* [SOURCE DOCUMENT]
----------
The book in no way denies the importance of the visions and expertise of individual researchers. However, what can be achieved alone or only with the help of one's own group has its limits. You can go further by combining know-how and cooperation. Simons deals with this broad theme through his own life, starting with his youth and his student activities in Finland, because even then he realized the power of collaboration. In the same spirit, he reflects on the added value brought by cooperation in numerous stages of his career, starting with his dissertation (MD in 1964), progressing to the postdoc phase in New York (1965–1967) and through the work done back in Finland (1968–1975), to the initiation and development of EMBL's activities in Heidelberg (1975–1998), where he became a group leader, and later to the founding of the Max Planck Institute (Dresden) in Germany, where he was one of its directors (1998–2006) and also a group leader (until 2012). As discussed in the memoir, during this era, Europe was reshaped in many ways, the European Research Council (ERC) started its activities, and the world went through crises such as the COVID-19 pandemic, for which we were scientifically partially prepared thanks to the basic research carried out over the years and the applied science developed from it.
To be able to appreciate the scope of the era described in the memoir, it is good to understand that it starts from a time when there was no super-resolution microscopy, and not even color television. But, the technological development of science has been exceptionally innovative and progressed rapidly, again emphasizing the importance of cooperation, when scientists have joined forces with technical experts to develop new methods. A significant number of Nobel prizes, for example, have been awarded for the development of new methods, such as cryo-EM, because without them breakthrough discoveries would not have been made either. This development of technology and methods can be felt throughout the memoir.
----------
* [INFORMATION PROVIDED]

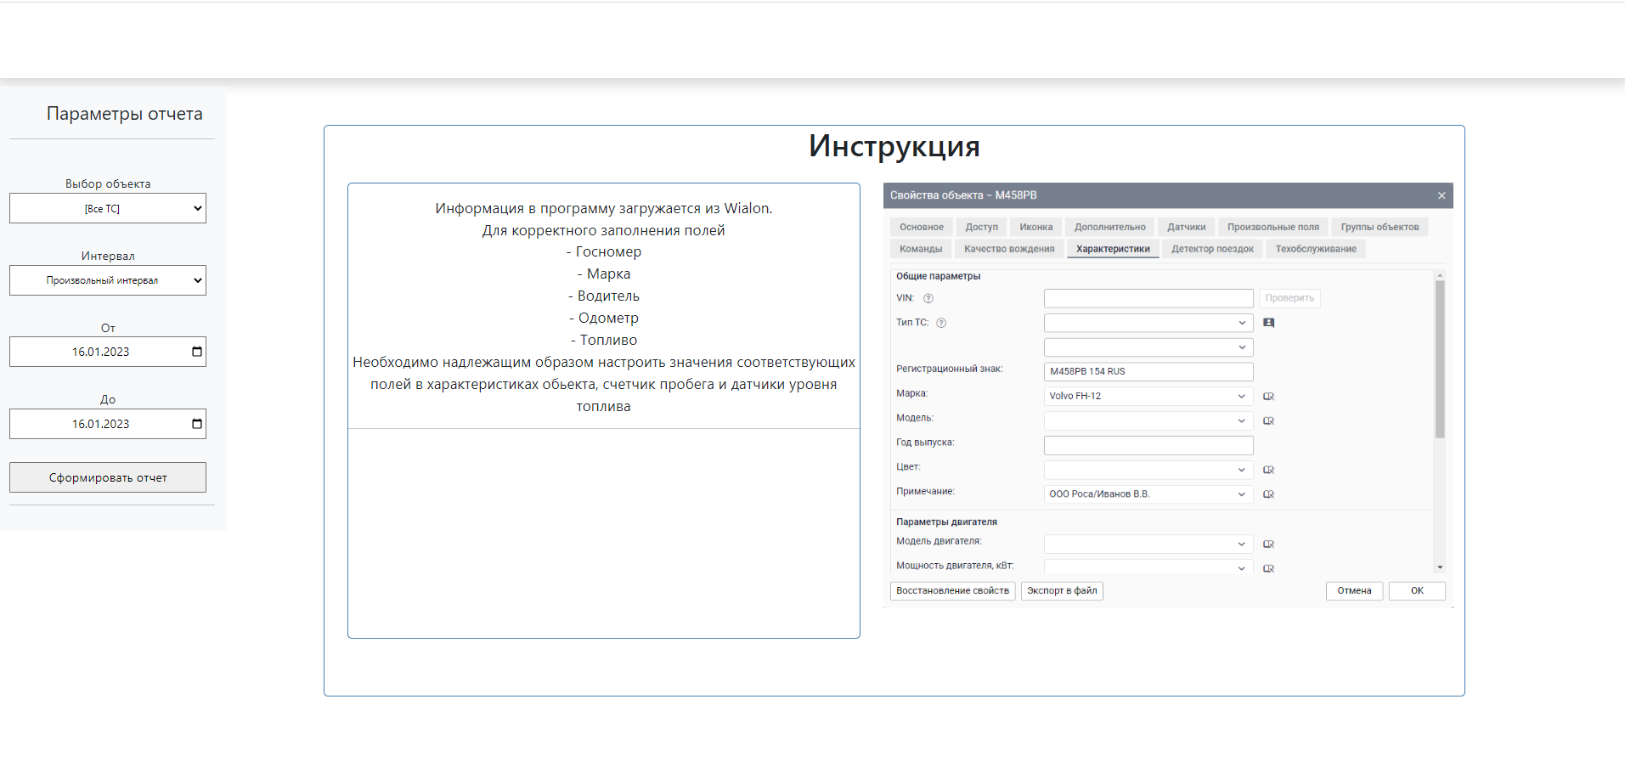Click the help icon next to VIN

click(928, 298)
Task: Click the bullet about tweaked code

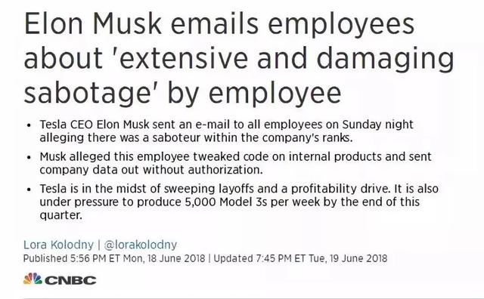Action: 235,163
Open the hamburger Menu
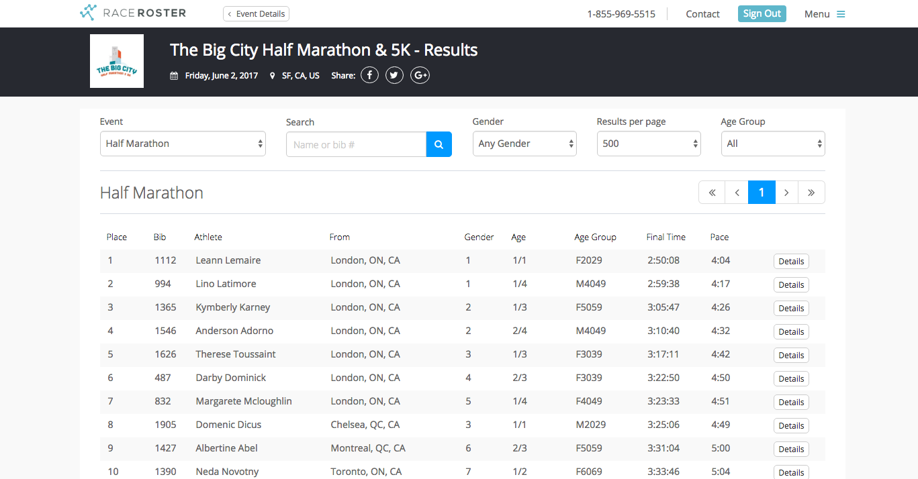This screenshot has width=918, height=479. coord(825,14)
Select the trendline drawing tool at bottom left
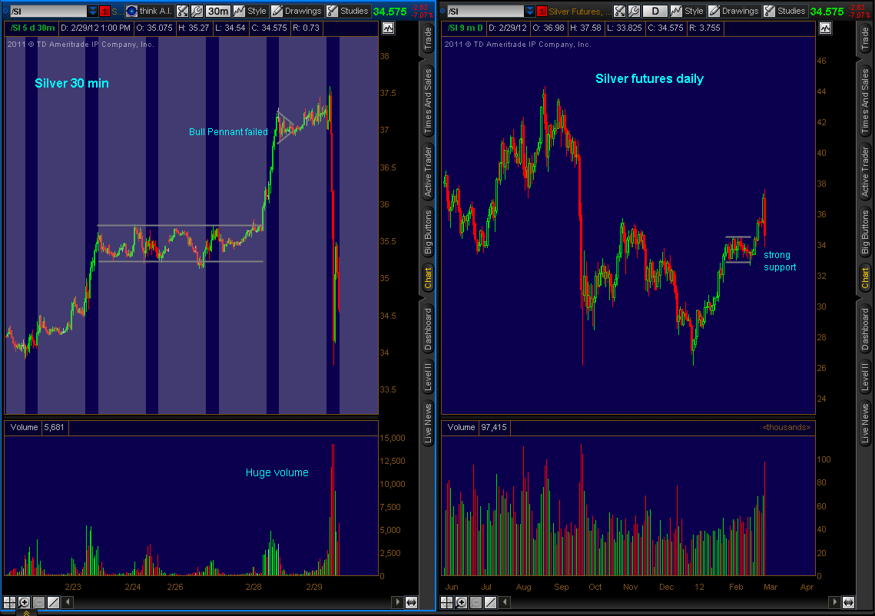 pyautogui.click(x=53, y=602)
----------
* [HOW TO COMPLETE THIS TASK] Write the next part of the review of Simons's memoir on scientific cooperation, picking up right after its final sentence. The items are separate from the review of Simons's memoir and have nothing to do with it.

* [ANSWER TO THE PROBLEM]
Simons has seen and experienced what a researcher's career can be in conditions where research funding is scarce, i.e., non-existent, in which case the importance of cooperation is critical. On the other hand, in numerous positions, he has been able to see how funding alone does not guarantee success, but even in those circumstances the importance of cooperation is emphasized. If the term "retired" can be used in Simons' case, then of course, after reaching retirement age, one can also found a company (Lipotype GmbH) that helps the research community, which does science and uses its results to promote health, while standing firmly on its own feet with its collective. This perspective, together with wide-ranging positions of trust that Simons has held, gives his views weight.
Senior scientists will be able to sense from the book the strategic choices, focusing on collaboration, that an ambitious research group needs to succeed. At the highest level, if you can say so, the book contains a valuable discussion about how large research units and laboratories should be created and developed, and how their greatest potential can be lost if there is no collaboration that creates added value. For those developing activities in the university sector, I would assume that the book will give rise to a lot of food for thought.
I still especially recommend this book to young researchers. Many of them are certainly interested in reading ideas about how to find your own way, and how amid tough competition you can still strive towards your dreams, trusting in the power of cooperation.
There are many stories in a long life, and there are many of them in the book. The book is positive for life and genuinely funny.
I've experienced the feeling a few times that once you've opened a book, you can't stop reading it until you've reached the end. This is one of them. A lovely reading experience.